Verifying Service Migrations

After migrating a service to a new host or changing port configurations, TCP ping confirms that the service is actually listening where you expect it. It catches typos in firewall rules, missed port forwards, and incorrect bind addresses that would otherwise go unnoticed until a real user tries to connect.

TCP Ping Best Practices

Choose the Right Port

Pick a port that represents what you actually care about. For a web server, check port 443 (HTTPS) or 80 (HTTP). For SSH access, check port 22. For mail servers, check 25, 587, or 993 depending on which mail service matters most.

Avoid checking ports that you do not actually expose to users. If port 22 is firewalled to admin IPs only, monitoring it from UptyBots's public IPs will fail and trigger false alarms.

Whitelist the Monitoring IPs

If your firewall is restrictive, you may need to explicitly allow UptyBots's monitoring IPs to connect to the chosen port. This is especially important for ports that are normally restricted to specific source IPs (databases, admin panels, internal APIs).

Refer to your firewall documentation or security group settings to add the monitoring IPs as an allowed source.

Combine With Application Health Checks

TCP ping confirms that the port is open and the service is accepting connections, but it does not test the actual functionality. A web server can accept TCP connections but return 500 errors on every request. A database can accept connections but return query errors.

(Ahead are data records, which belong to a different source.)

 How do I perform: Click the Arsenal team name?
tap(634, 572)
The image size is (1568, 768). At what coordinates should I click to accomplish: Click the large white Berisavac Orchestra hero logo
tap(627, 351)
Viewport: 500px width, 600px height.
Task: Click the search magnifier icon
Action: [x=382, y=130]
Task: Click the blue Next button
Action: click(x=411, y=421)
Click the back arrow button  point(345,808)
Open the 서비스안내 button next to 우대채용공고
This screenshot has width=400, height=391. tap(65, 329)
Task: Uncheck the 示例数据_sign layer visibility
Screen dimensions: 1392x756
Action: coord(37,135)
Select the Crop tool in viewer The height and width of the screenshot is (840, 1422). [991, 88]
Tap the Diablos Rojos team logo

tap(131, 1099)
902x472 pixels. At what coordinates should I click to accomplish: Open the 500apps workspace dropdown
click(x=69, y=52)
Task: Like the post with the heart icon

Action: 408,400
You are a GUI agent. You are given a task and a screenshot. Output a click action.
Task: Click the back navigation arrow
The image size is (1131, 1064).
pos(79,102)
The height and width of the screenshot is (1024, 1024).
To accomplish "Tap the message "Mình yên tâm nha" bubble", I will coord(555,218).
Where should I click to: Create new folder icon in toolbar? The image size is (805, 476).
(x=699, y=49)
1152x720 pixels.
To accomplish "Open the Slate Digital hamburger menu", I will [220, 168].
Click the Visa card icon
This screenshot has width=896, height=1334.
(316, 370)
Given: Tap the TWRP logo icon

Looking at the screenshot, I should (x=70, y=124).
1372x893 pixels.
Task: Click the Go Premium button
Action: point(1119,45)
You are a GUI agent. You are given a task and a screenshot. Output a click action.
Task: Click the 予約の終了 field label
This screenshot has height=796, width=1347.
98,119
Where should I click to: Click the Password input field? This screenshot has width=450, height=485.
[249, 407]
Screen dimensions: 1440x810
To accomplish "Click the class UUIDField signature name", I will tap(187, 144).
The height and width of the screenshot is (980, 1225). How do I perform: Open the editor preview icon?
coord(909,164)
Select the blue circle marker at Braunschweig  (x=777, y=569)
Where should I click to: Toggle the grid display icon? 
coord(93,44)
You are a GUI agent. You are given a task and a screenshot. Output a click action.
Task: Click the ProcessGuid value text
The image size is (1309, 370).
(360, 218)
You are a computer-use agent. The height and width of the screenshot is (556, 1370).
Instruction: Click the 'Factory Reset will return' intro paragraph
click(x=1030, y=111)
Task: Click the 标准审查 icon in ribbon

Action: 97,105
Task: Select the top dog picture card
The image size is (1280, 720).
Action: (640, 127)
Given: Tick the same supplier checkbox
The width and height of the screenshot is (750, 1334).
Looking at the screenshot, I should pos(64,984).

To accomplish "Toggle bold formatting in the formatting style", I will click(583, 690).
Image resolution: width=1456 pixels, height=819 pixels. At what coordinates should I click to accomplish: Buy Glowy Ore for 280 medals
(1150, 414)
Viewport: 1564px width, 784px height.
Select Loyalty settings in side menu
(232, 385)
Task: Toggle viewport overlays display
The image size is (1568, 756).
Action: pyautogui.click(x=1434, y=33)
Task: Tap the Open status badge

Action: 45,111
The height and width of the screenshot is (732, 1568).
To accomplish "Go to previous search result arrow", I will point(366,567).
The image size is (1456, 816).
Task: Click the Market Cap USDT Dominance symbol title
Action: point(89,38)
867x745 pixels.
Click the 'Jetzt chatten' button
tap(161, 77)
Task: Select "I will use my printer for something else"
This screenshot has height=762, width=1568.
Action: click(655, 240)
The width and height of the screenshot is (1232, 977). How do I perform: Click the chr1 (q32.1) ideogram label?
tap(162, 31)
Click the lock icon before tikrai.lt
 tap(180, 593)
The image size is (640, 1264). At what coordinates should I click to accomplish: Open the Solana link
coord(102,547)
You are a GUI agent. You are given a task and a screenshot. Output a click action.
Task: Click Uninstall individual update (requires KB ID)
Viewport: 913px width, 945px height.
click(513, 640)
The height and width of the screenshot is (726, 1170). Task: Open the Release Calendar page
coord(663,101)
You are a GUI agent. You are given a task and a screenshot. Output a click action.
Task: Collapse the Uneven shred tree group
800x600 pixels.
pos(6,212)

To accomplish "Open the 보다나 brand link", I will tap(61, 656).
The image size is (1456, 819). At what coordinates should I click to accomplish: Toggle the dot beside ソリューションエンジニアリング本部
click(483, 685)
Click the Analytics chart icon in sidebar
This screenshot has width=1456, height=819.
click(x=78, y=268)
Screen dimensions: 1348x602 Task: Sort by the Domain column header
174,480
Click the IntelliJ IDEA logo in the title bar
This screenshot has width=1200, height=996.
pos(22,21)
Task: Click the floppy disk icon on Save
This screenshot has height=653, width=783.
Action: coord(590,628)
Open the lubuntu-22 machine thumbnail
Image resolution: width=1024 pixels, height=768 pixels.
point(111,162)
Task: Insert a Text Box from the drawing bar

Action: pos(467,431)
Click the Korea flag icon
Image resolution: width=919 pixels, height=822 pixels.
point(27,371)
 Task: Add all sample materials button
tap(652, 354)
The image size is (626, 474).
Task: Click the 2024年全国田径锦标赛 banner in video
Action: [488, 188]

For full service health, combine TCP ping (fast, lightweight first layer) with HTTP or API monitoring (slower but more thorough application layer). Together they give you a complete picture.

Allow for Transient Failures

TCP connections occasionally fail due to packet loss, network congestion, or transient firewall hiccups. Configure your alerting to require multiple consecutive failures before paging you, so a single dropped packet does not wake you up at 3 AM.

For most use cases, alerting after 2 or 3 consecutive failed checks gives you fast detection without false alarms from transient network conditions.